# **MCQ Generator using Spacy Library**

# Problem Statement:
The problem statement is to develop a solution that can automatically generate objective questions with multiple correct answers based on a given chapter from a subject. These questions should test the reader's understanding of the chapter and have more than one possible correct answer to increase the complexity and challenge of the questions. The objective is to create engaging and challenging assessments for students.

# Potential Application of the Problem Statement:
- Education Sector: This solution can be applied in the education sector to assist educators in generating a wide range of objective questions for assessments, quizzes, and exams.
- E-Learning Platforms: E-learning platforms can use this solution to automatically create interactive quizzes and assessments for online courses.
- Publishing: Educational publishers can use this to automatically generate question banks for textbooks.
- Tutoring and Test Preparation: Companies offering tutoring and test preparation services can use this to create customized practice tests for their students.

# Type of Problem:
The problem described in the problem statement is primarily a Natural Language Processing (NLP) problem. It involves tasks such as text processing, text generation, and question generation based on a given text. The solution may involve elements of both supervised and unsupervised learning, as well as text generation techniques.

# Data:
The data required for this problem includes text from chapters in different subjects, and this text can be used as the source material for generating questions. You would need a diverse and extensive corpus of subject-specific texts.
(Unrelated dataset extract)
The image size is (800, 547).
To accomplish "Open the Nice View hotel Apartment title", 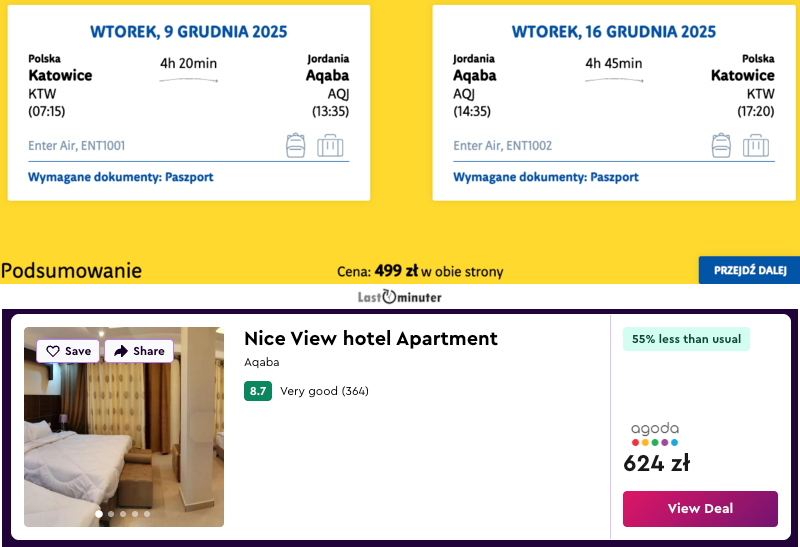I will [370, 338].
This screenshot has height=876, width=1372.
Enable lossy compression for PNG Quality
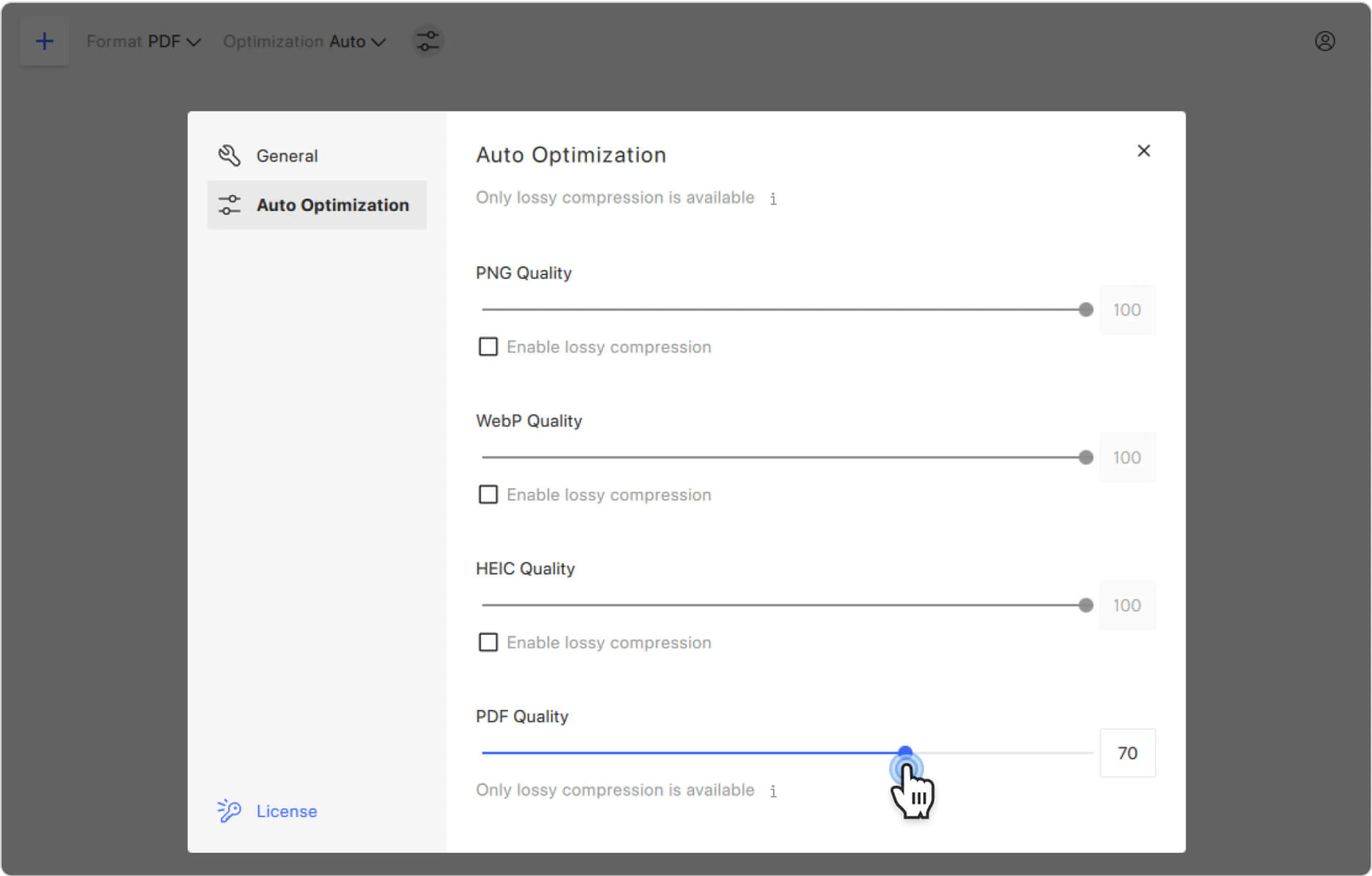tap(488, 347)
# Problems with Data and How They Are Solved:
- **Availability of Diverse Texts:** One challenge is to have access to a diverse set of texts for different subjects. You may need to collect or compile texts from various sources and subjects.
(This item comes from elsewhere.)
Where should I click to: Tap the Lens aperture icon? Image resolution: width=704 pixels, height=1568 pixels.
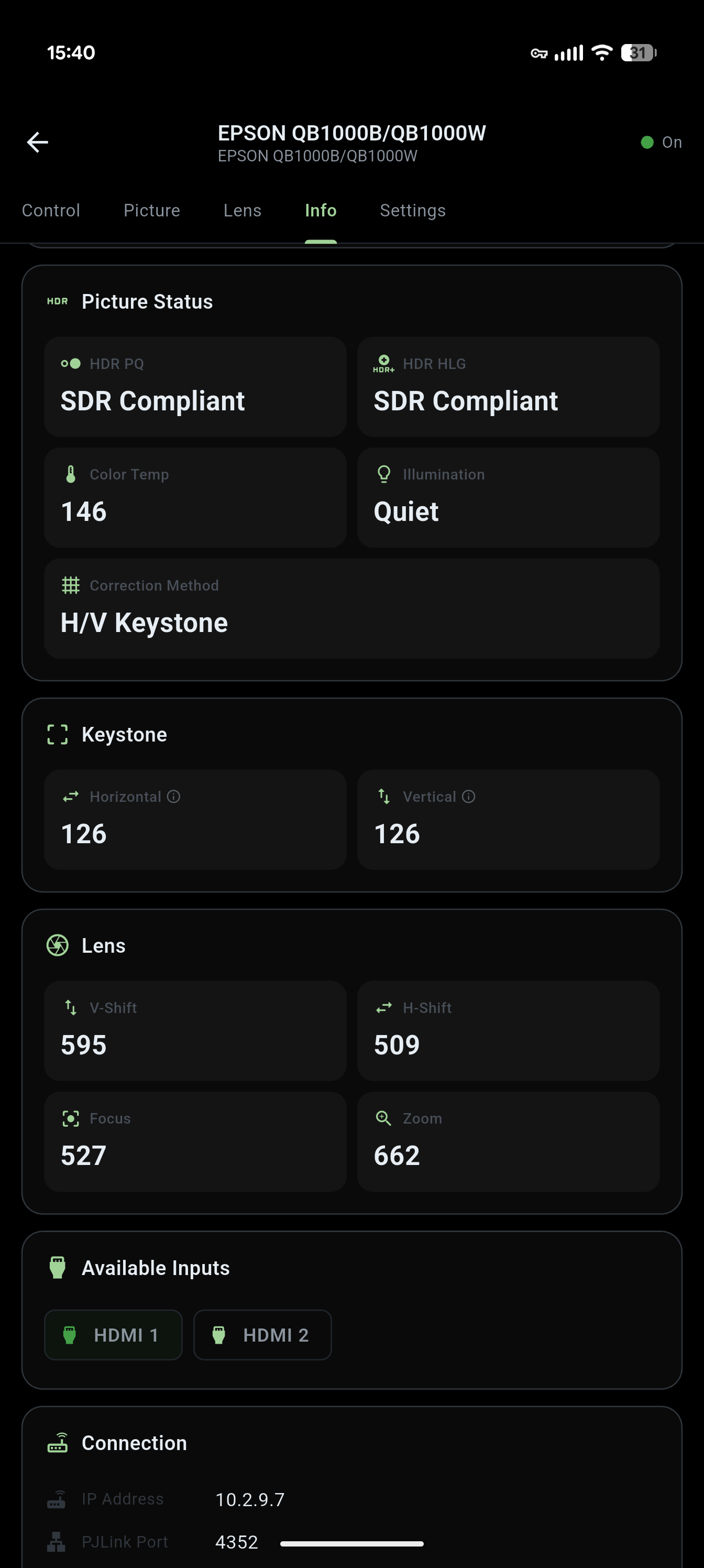(58, 945)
# Stepwise Solution (Flowchart):
1. **Data Collection:** Gather a diverse set of text data from different subjects and chapters.
2. **Text Preprocessing:** Clean and preprocess the text data, including tokenization, removal of stop words, and other text normalization steps.
3. **Text Analysis:** Use NLP techniques to analyze the text, identify important concepts, keywords, and relevant sections in the text.
4. **Question Generation:** Develop algorithms or models that can automatically generate objective questions based on the analyzed text. The questions should be designed to have multiple correct answers, encouraging critical thinking and exploration.
5. **Answer Generation:** Generate multiple correct answers for each question, ensuring that they align with the content of the chapter and the question itself.
6. **Validation:** Implement a validation process to ensure the generated questions and answers are accurate and aligned with the content.
7. **User Interface:** Develop a user interface or API that allows educators to input the chapter and receive a set of generated questions.
8. **Deployment:** Deploy the solution for use in educational settings.

# Final Solution:
The final solution would be a robust NLP-based system that takes a chapter from a subject as input and automatically generates objective questions with multiple correct answers. Educators can use this solution to create engaging and challenging assessments for their students. The system should be accurate, efficient, and user-friendly, enabling easy integration into various educational platforms and workflows. It should encourage critical thinking and exploration by offering questions with multiple correct answers, thereby testing the reader's comprehension and encouraging them to explore different perspectives and possibilities.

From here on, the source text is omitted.